In a wake of rising tensions between Israel and Iran, researchers from Check Point Research (CPR) discovered numerous attempts of spear phishing attacks from the supposedly Iranian Phosphorus APT group.
Researchers also assume that the activity might have been conducted earlier, but so far they traced back it to at least December 2021. It is believed that among the goals of the operation was to steal passport scans, access to email accounts and personal information.
Many high profile targets of the operation included people like:
- Senior executive that works in the Israeli defense industry;
- Former Chair, that once worked at one of the most known Middle East research centers;
- A person, who was Former US Ambassador to Israel;
- Chair, that currently works in one of Israel’s leading security think tanks;
- Former Major General, who once had the position in a high position at the IDF (Israel Defense Forces);
- Tzipi Livni, who was a former Foreign Minister and Deputy Prime Minister of Israel.
To conduct the attacks, threat actors took control over existing email accounts of senior officials and pretended to be them engaged in long correspondence with targets or inserted themselves into existing conversations between executives and other persons.
It’s not the first time Israeli officials have become targets to Iranian threat actors via email attacks
The spoofed emails in the attack included phishing pages from Yahoo, links to upload some documents’ scans, faked invitations to a conference or research or links to other real documents relevant to the target.
One of Israeli former high officials who was Israeli Former Foreign Minister received one of the faked emails coming from another senior official who was a well known former Major General in the IDF.
The email appeared to have a genuine address and which the Former Foreign Minister had correspondence in the past with.
Tzipi Livni, Former Israeli Foreign Minister was approached by someone via a hijacked email account of a former Major General in the IDF with a link to a file which she was asked to open and see.
When she postponed the action she was approached again with another email from the same address asking her again to open the email. This brought some suspicions to the former executive.
She met the former Major General in person and asked about the emails which turned out he never actually sent.
Iranian Phosphorus APT group is supposedly behind these spear phishing attacks
CPR researchers assume that an Iranian-backed entity is responsible for the attacks. They note that all possible evidence points to the operation of the Iran-attributed Phosphorus APT group.
This well known group has a long history of targeting high profile officials mainly from Israel thus propagating the interests of the Iranian regime.
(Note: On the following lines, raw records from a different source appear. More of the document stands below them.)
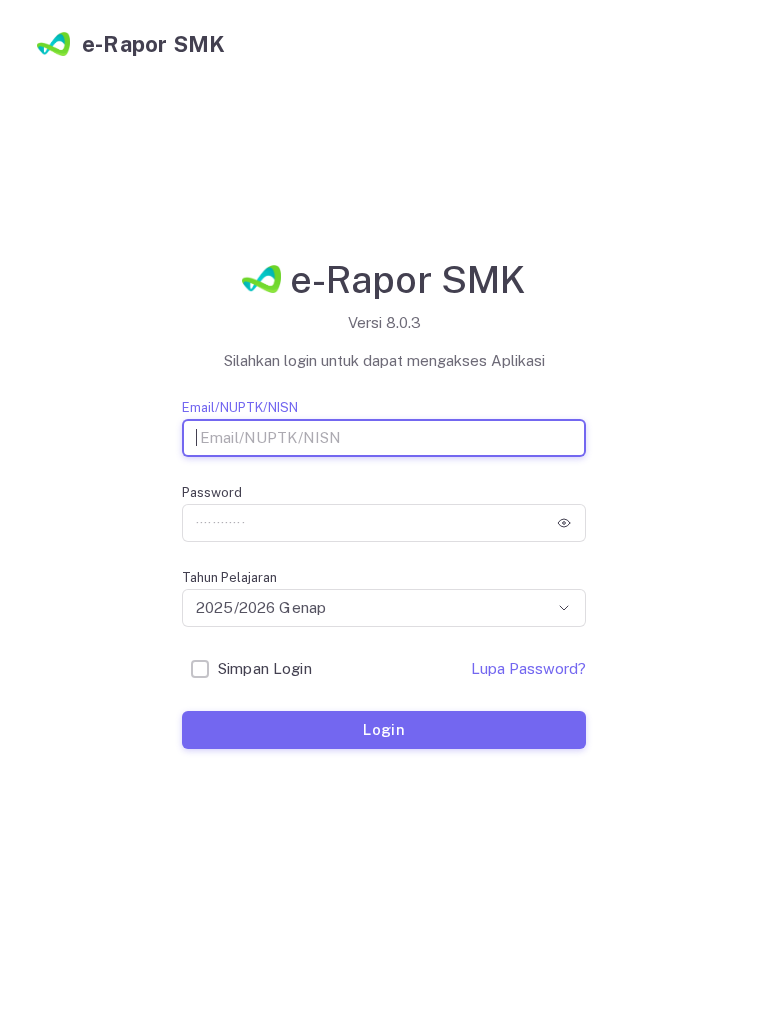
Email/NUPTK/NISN (240, 407)
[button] (564, 523)
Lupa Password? (528, 668)
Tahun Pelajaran (229, 577)
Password (212, 492)
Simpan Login (265, 668)
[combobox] (384, 608)
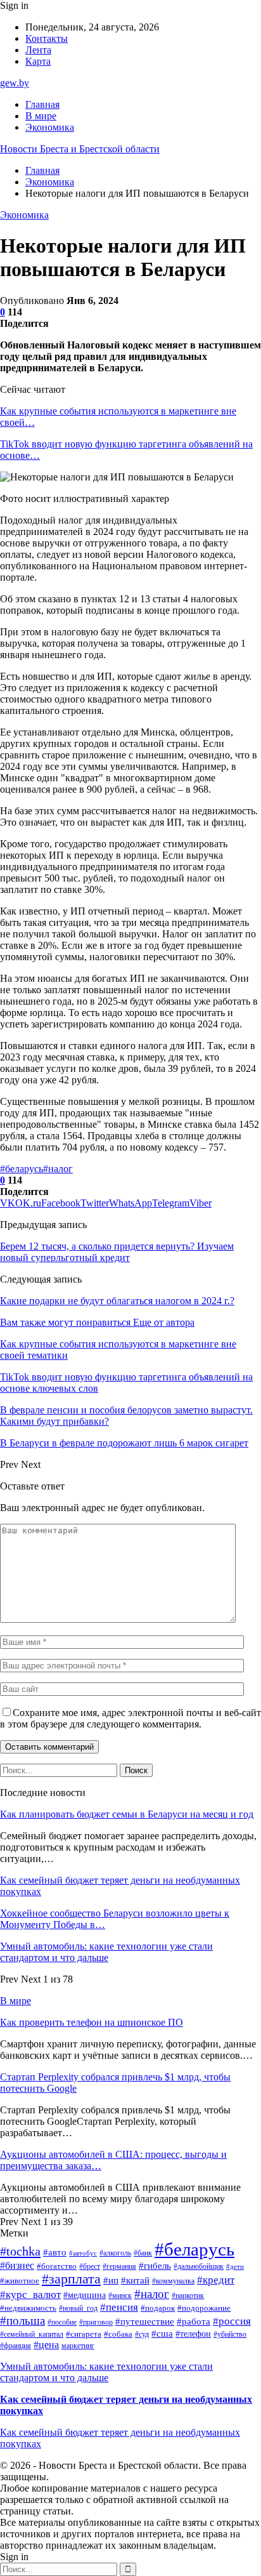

How To Recognize Phishing Emails
But not only high profile officials can be the targets of phishing because ordinary people also become one. To know if you possibly received a phishing email look for the next signs to confirm or discard suspicions:
- Fake Domains. If you received some unexpected email and you are not sure if it’s legit the best first thing would be to look at its domain where this email came from. Often to downplay your attention, threat actors will create domains that at a first glance look like legit one which in reality aren’t.
For example, you may receive an email from what appears to be the lionsbank.com domain of your bank but if you look closely you may spot a difference. Instead of lionsbank.com it can be something like lionsdank.com; - Suspicious Requests. Phishing emails exist to steal your personal information, money, credentials and if you are asked to produce one of those or other unusual or suspicious requests the sure thing is that you’re dealing with a phishing email;
- Psychological Tricks. If you feel that the email you received reads a little coercive it means that most likely you’re dealing with phishing. They urge you to do something, even threaten with some legal consequences to do what the email asks. No doubt it’s a phishing.
What Other Sings Hint At Phishing
First of all, the received email gives you a sense of urgency.
Recipients are advised that something needs to be done right away unless you don’t want unpleasant consequences.
It is done so because a person in a hurry is less likely to think of the genuity of the received email.
The second popular phishing trick is to send email from some authority. In this case most likely threat actors will conduct business email compromise (BEC) scams and similar spear phishing tricks that are commonly disguised as if to be sent from a CEO or someone else in authority.
Phishing emails with such tone prove the fact that people are sometimes too inclined to believe emails coming from someone in authority to be surely legit.
Another popular method among threat actors but usually not among those targeting high profile persons is to threaten a recipient or blackmail them.
They put a requirement that if a recipient doesn’t do what they ask they will either leak some sensitive information or destroy other valuable information.
Fear is what in such cases makes the phishing attempt successful. People fear to be punished or feel embarrassment and that’s what makes the recipient comply with phishers’ requests.
And the last thing to mention is that if you suspect that the email you received might be phishing it will be better not to do anything with it. Don’t open any attachments, don’t click on any links in it and, of course, don’t reply with anything.
It will be better just to delete that email or report to the IT team if you received such an email at work.